**INSTRUCTIONS TO FOLLOW**
For the records that follow, restate each one word for word and leave the images behind.

**RECORDS TO PROCESS**

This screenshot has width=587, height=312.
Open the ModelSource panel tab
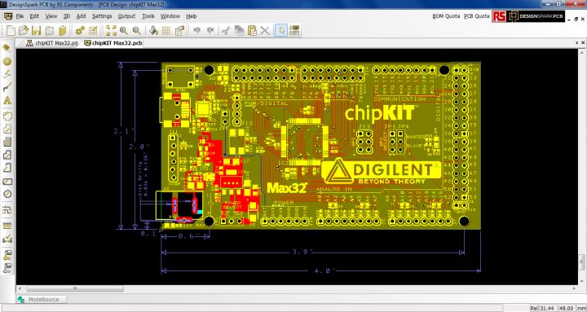(x=41, y=299)
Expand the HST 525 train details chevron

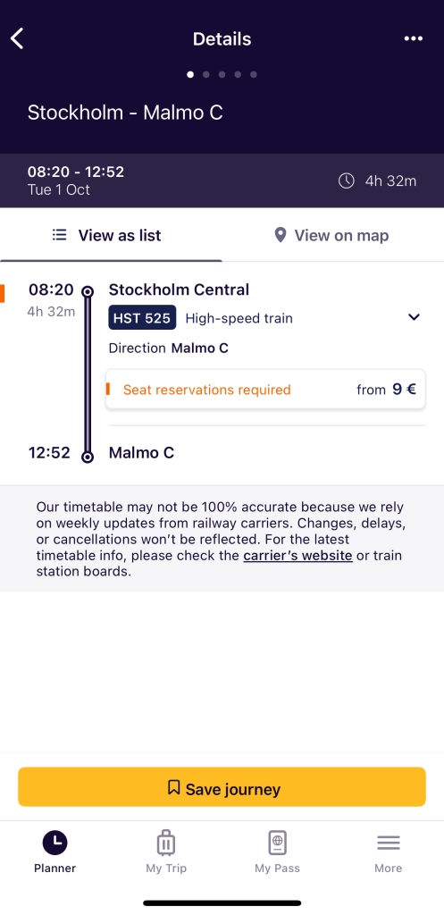(414, 317)
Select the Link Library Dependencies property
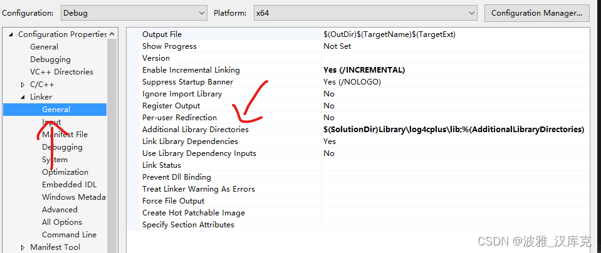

**WORKED SOLUTION**
This screenshot has width=587, height=312.
Open the ModelSource panel tab
(x=41, y=299)
Expand the HST 525 train details chevron

(414, 317)
Select the Link Library Dependencies property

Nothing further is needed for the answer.